11. M. A... ne peut utilement faire valoir qu'il serait personnellement exposé à des risques de traitements inhumains ou dégradants en cas de retour ultérieur en Somalie, à l'encontre de la décision attaquée, qui ne prononce pas son éloignement vers ce pays mais son transfert aux autorités suisses. Si la Suisse a accepté de reprendre en charge l'intéressé sur son territoire sur le fondement du d) du premier paragraphe de l'article 18 du règlement du 26 juin 2013, qui prévoit la reprise en charge après le rejet d'une demande d'asile, il n'est pas allégué que les autorités de cet Etat n'auraient pas procédé à un examen sérieux et attentif de cette demande. En outre, si le requérant fait valoir qu'il fait l'objet, de la part des autorités suisses, d'une mesure d'éloignement, il n'est pas établi que cette mesure doit s'effectuer à destination de la Somalie, ni que, en pareil cas, il ne disposerait pas d'une voie de recours effective contre cette mesure, ni enfin, en tout état de cause, que les autorités suisses n'évalueront pas, avant l'exécution d'une telle mesure, les risques réels et actuels de mauvais traitements qui naîtraient pour lui du fait de son éventuel retour en Somalie. Dès lors, les moyens tirés de la méconnaissance de l'article 3 de la convention européenne de sauvegarde des droits de l'homme et des libertés fondamentales et de l'article 4 de la Charte des droits fondamentaux de l'Union européenne doivent être écartés.
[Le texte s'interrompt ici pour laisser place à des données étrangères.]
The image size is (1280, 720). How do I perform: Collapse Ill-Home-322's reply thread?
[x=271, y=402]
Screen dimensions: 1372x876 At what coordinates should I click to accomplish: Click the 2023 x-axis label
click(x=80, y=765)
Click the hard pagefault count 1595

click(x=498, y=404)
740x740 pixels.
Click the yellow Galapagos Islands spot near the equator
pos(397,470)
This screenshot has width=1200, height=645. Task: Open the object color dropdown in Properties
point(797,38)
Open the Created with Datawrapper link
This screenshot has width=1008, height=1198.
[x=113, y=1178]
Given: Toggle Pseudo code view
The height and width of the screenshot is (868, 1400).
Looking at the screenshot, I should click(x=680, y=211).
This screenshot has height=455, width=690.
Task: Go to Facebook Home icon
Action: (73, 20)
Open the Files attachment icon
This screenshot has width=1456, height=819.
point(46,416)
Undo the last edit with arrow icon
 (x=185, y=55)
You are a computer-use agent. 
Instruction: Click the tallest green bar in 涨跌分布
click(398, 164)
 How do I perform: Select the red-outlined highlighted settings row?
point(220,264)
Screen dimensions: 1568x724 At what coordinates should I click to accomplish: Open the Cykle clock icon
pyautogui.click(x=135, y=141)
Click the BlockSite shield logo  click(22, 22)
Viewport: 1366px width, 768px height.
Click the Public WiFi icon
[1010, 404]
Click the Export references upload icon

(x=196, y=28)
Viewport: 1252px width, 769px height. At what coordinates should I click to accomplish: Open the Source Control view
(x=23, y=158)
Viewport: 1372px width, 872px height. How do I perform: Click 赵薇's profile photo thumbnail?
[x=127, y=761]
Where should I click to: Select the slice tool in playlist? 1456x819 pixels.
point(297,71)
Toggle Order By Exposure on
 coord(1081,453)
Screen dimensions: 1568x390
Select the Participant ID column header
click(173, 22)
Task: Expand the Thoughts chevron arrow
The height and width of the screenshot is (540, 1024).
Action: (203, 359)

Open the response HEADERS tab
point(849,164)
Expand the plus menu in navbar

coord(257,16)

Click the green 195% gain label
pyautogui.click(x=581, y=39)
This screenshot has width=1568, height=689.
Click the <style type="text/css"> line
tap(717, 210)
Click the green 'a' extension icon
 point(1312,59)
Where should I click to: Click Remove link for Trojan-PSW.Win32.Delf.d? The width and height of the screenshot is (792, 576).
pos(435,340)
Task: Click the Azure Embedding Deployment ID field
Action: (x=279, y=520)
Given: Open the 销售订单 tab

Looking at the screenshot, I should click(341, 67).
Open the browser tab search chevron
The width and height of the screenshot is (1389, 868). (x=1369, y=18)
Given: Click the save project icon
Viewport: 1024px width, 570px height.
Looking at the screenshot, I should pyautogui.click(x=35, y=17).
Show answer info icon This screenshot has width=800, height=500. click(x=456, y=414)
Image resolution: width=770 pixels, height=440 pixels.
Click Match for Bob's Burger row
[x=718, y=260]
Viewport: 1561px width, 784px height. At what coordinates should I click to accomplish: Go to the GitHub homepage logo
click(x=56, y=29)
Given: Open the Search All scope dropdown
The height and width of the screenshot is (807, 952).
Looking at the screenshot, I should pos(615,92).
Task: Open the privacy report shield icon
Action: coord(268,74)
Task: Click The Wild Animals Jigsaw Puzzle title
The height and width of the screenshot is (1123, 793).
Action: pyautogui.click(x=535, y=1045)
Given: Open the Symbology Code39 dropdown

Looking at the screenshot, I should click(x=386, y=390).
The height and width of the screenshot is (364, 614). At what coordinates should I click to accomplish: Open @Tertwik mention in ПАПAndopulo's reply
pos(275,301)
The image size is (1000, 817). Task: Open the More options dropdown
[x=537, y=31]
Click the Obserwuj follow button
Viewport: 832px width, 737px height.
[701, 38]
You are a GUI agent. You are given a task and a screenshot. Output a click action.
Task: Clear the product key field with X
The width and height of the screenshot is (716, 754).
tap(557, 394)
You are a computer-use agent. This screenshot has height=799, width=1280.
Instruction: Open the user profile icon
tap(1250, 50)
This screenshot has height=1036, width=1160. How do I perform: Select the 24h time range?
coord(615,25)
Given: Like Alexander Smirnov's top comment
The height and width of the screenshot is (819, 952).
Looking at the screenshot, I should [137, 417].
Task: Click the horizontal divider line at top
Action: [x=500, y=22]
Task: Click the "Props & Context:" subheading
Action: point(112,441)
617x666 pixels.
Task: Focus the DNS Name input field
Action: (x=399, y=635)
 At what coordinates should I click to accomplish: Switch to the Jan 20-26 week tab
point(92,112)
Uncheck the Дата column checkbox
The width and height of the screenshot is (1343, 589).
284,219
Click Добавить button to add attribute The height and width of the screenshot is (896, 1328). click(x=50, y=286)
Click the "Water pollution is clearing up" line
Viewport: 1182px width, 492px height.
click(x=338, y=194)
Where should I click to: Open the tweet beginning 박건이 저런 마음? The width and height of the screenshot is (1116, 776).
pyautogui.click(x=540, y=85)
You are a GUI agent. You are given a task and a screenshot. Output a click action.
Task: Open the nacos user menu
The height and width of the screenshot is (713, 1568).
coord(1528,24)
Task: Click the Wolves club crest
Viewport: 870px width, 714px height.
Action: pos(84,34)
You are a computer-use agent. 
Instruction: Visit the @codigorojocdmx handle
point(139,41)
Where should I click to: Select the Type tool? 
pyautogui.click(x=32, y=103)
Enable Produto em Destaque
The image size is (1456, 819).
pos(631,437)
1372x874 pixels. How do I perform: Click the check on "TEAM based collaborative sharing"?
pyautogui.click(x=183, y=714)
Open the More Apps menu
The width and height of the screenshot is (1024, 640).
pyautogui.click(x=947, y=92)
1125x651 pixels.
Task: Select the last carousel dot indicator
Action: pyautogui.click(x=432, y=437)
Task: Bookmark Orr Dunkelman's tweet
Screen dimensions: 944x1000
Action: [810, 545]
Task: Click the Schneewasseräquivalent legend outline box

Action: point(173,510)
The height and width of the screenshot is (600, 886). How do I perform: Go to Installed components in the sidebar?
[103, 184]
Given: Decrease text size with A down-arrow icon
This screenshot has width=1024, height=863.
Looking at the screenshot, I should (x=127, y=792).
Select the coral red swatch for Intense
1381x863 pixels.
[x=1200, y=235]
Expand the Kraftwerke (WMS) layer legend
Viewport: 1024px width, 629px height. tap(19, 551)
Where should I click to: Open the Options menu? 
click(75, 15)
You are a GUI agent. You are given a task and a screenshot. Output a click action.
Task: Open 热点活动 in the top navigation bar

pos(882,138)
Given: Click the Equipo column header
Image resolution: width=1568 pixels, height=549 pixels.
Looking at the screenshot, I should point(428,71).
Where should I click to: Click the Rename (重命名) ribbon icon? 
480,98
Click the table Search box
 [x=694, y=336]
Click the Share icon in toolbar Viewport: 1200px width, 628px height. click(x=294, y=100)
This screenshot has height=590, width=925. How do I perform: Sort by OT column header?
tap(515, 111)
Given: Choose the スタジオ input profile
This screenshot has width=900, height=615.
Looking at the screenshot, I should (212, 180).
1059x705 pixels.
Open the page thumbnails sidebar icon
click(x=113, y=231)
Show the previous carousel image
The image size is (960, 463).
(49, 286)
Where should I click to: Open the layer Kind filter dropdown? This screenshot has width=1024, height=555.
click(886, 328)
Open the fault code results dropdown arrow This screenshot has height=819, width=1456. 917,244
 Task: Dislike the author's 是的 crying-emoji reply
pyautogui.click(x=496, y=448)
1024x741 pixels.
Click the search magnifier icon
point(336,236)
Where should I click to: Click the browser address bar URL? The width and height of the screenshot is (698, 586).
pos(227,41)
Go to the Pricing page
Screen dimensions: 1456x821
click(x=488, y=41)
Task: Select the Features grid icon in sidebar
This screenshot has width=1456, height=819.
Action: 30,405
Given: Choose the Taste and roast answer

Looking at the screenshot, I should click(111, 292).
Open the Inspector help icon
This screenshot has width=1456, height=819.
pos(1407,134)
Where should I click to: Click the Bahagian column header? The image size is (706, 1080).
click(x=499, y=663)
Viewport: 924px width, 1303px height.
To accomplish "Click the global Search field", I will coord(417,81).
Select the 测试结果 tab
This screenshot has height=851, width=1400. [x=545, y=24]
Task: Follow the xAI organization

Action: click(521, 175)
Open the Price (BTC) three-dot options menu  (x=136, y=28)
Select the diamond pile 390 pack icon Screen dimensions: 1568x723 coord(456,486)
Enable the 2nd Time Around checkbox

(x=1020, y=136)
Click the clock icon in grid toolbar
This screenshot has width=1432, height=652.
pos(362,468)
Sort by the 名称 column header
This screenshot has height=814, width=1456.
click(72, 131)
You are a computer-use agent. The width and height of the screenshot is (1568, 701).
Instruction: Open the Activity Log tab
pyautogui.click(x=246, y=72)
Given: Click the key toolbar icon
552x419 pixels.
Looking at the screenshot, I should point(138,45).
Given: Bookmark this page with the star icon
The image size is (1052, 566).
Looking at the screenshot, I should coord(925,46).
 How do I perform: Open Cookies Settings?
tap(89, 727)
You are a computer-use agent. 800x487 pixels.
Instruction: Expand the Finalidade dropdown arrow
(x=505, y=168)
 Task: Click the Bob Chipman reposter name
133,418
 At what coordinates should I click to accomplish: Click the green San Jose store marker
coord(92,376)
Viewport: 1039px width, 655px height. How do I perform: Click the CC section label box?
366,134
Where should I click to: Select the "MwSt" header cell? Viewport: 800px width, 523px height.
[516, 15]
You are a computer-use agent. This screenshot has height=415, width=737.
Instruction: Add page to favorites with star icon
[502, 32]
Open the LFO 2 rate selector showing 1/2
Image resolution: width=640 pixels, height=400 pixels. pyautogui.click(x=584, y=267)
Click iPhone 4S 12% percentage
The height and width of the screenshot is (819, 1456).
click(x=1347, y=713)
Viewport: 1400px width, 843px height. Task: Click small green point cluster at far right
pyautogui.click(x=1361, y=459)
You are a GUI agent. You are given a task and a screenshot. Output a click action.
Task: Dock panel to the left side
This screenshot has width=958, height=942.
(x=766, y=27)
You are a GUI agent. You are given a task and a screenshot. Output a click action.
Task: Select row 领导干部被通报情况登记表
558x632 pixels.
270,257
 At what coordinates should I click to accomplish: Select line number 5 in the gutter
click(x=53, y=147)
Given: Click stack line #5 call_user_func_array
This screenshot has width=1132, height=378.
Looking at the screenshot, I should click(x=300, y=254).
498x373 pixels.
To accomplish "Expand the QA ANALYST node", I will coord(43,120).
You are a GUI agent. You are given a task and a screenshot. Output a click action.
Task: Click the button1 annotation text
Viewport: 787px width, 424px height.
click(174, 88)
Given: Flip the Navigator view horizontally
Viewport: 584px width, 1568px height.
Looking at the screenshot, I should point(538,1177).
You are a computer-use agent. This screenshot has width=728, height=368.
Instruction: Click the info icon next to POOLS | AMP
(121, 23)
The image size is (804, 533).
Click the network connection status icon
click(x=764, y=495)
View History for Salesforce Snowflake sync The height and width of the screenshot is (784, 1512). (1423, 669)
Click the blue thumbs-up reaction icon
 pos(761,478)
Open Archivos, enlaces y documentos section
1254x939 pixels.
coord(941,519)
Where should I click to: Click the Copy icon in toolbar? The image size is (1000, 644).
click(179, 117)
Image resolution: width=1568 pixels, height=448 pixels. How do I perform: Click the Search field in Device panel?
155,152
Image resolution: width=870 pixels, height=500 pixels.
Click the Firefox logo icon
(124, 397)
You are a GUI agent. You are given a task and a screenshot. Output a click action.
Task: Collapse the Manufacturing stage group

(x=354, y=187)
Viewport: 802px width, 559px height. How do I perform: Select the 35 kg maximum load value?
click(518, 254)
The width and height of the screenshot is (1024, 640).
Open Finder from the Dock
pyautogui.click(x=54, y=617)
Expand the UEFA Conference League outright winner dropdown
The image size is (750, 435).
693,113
12. Pour les motifs évoqués au point précédent, la préfète de la Seine-Maritime n'a pas commis d'erreur manifeste d'appréciation en ne faisant pas usage du pouvoir discrétionnaire qu'elle tient de l'article 17 du règlement du 26 juin 2013.
13. Le moyen tiré de l'erreur manifeste d'appréciation des conséquences de la décision attaquée sur la situation personnelle du requérant n'est pas assorti des précisions suffisantes permettant à la cour d'en apprécier l'éventuel bien-fondé.
14. Il résulte de tout ce qui précède que M. A... n'est pas fondé à soutenir que c'est à tort que, par le jugement attaqué, le magistrat désigné par le président du tribunal administratif de Rouen a rejeté sa demande. Par voie de conséquence, ses conclusions à fin d'injonction et celles présentées sur le fondement de l'article 37 de la loi du 10 juillet 1991 doivent être rejetées.
DÉCIDE :
Article 1er : La requête de M. A... est rejetée.
Article 2 : Le présent arrêt sera notifié à M. B... A..., au ministre de l'intérieur et à Me C... D....
Copie en sera transmise pour information au préfet de la Seine-Maritime.